Gegevensinvoer:
************

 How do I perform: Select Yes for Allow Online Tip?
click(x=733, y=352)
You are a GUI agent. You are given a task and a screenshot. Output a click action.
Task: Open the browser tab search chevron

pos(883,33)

************

— Oefeningsdoel —
Herschaal de regels hierboven door ze allemaal volledig opnieuw weer te geven, waarbij je elke coördinaat in de antwoorden met 0,9 vermenigvuldigt en afrondt op een heel getal (een half naar boven).

— Schriftelijk antwoord —
 How do I perform: Select Yes for Allow Online Tip?
click(x=660, y=317)
You are a GUI agent. You are given a task and a screenshot. Output a click action.
Task: Open the browser tab search chevron

pos(795,30)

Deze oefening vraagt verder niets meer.